To-do list →
a - Answer these questions about the passage on life in Africa, one line each:
(i) What broke and cut off the water supply for a few days, and why?
(ii) How many bullets does the chamber of the stolen revolver take?
(iii) Since what time has the writer been up this morning?
b - Carry on the passage about life in Africa, starting after its last sentence.

Reading passage →
— Start —

Oh, of course there have been the usual things that we also have to deal with as a community.  No water for a few days because the water pipes from the dams broke due to too much rain and then the sub-station blew up so we had no electricity either for a few days.  A lot of people were complaining about it, but since I felt so awful I had absolutely no sympathy for them.  All I could say was “Well, you live in Africa.  Build a bridge and get over it”.  There are many things one can do.  Candles can give you light; a primus stove with paraffin is cheap so you can make a meal.  You can go collect water or use buckets outside (it is raining enough) and fill your bath to use to flush the loo when it is brown.  When it is yellow, you just let it mellow.  I cannot understand why people get so hit up about such small issues.  Even the burglary did not upset me that much since I figured that given the crime statistics … I had been quite lucky not to have been burgled more often.  What I am rather mad about is that they stole my computer – if I had been here I would have helped them put the two televisions in their vehicle and helped them load everything they wanted, but I would have asked them to leave my fucking computer alone.  
And of course, the thief having my gun (with the bloody safe) also makes me mad.  I received a phone call from the police a few days after the burglary that went very much like this:
“How many magazines were there in the safe when your gun was stolen?”
“None”.
“How?  Thees cannot be”
“There were no magazines with the gun”
“Why not?”
“Because it was a revolver”
“Ow, zen how many bullets?”
“About 25 in the box and 5 in the chamber”
“Where is the sixth bullet then?”
“The chamber only takes 5 bullets” …. And so it is with the weapons crime unit.   Agh, this is Africa!!  You got to love it and have patience or you end up with high blood pressure and a stroke.  A sense of humour is a prerogative if you live in Africa.
I have been up since two this morning.   I was so nauseous which is one of the nastier sides of being ill.  I took some anti-nausea meds, some pain killers, and came to do something productive instead of lying there in that bed feeling sorry for myself.  I can always choose how I want to react (well, almost always) to not feeling well.  And … I have seen the most amazing sunrise this morning.  The nausea has abated, whether due to the meds or due to the fact that I am occupied with doing something I love to do … who cares?  Had I not woken with that nausea, I would not have had the privilege of seeing this beautiful sunrise this morning.  I wish I had the ability to convey to you in words the brilliance of this rising sun – the radiance of this enormous round disc floating in the sky, just under a dark blue patch of sky with fluffy white clouds scurrying across the front of the sun every now and again.  But alas, my ability to describe scenery is quite dismal.  People I can describe, but nature has me buggered.

— End —

Material →
— Start —

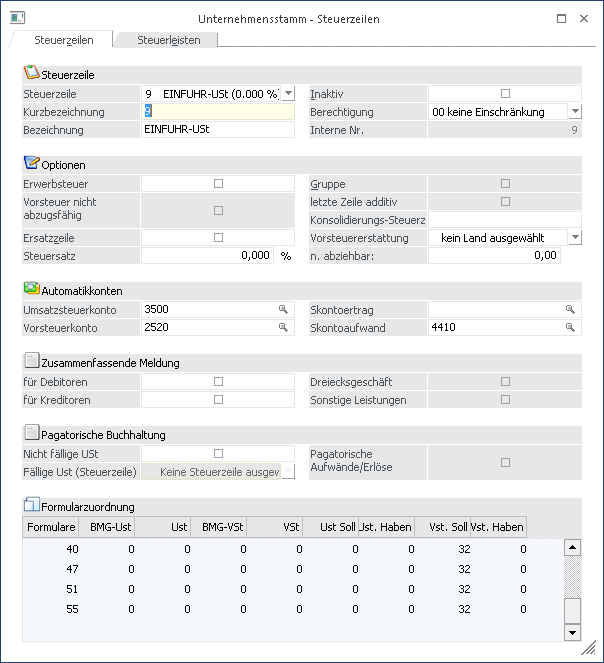Switch to the Steuerleisten tab
This screenshot has width=604, height=663.
(170, 40)
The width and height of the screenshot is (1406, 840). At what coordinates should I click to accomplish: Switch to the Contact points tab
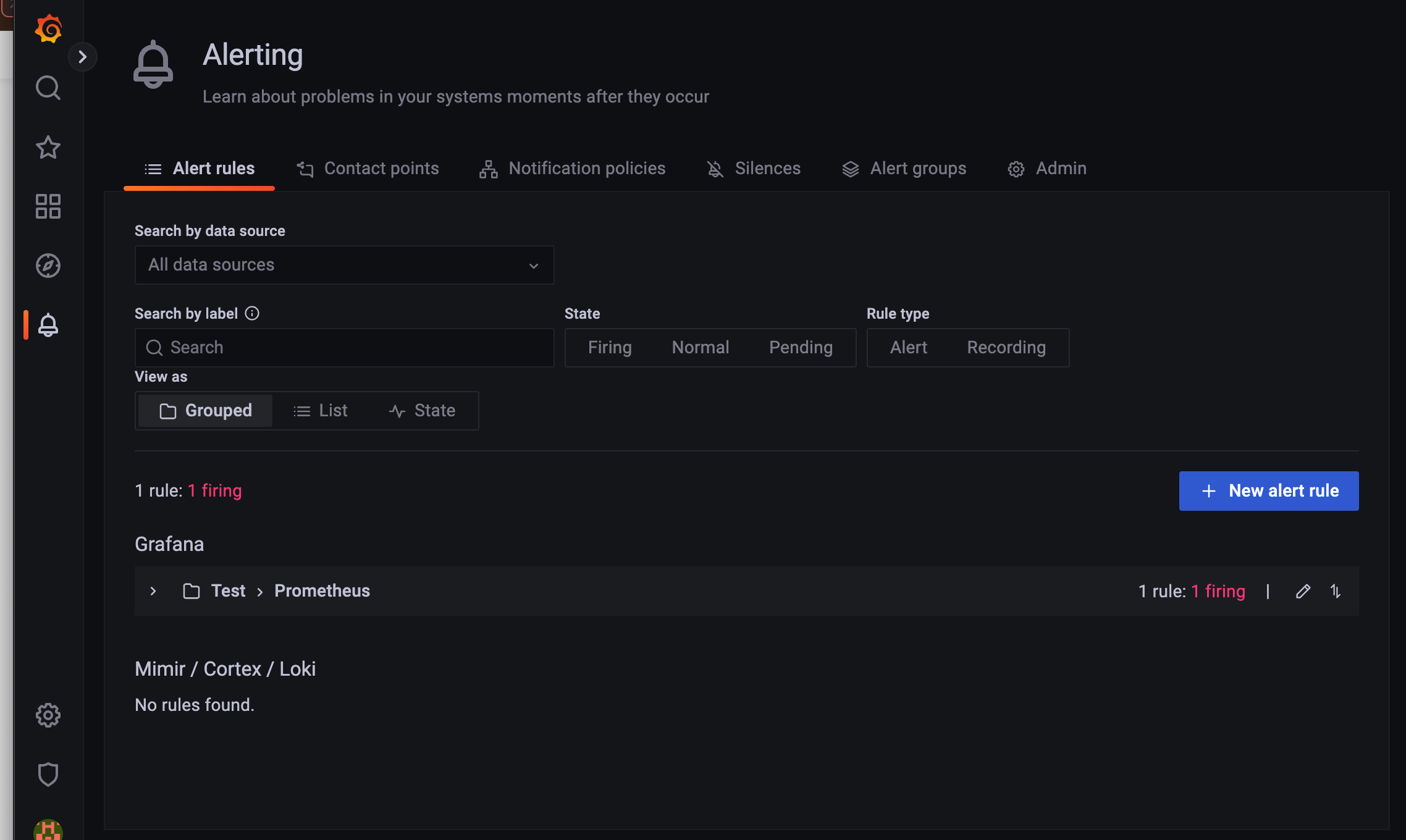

— End —

Final answers →
a -
(i) The water pipes from the dams broke because of too much rain.
(ii) Five.
(iii) Since two this morning.

b -
Having spent so much time in bed lately, I have been doing my other favourite thing … reading.  My reading has some kind of link to it because I go from doing research on Eugene de Kock, to the apartheid era and the politics and dramas of that time, those people who had the power to those who tried to get freedom, from there to communism and the rise and fall of it in Russia … from there to comparing what is going on here politically with what went and still continues to happen in post-communist countries … the similarities are striking.  One day I think I may just do a thesis on what huge social movements can achieve and how they can also destroy the individuals who live within these states.  That should keep me busy for a long time so I won’t be able to die before I have completed that task.
I have very few things on my bucket list … one of them is that I wanted to have dreadlocks. Yesterday I sat for hours in a very comfortable recliner in my own bedroom while I was transformed into a Raggedy Ann – African style.   I absolutely love it but I know that there will be many people who will think I am crazy.  They will be right of course.  And again, I don’t care what they think.
If I did not lift your spirits with this communication, I hope I at least made you smile.   Life is so short, let us live each moment and become more aware of the very breath we breathe.  Thank you for letting me talk to you today.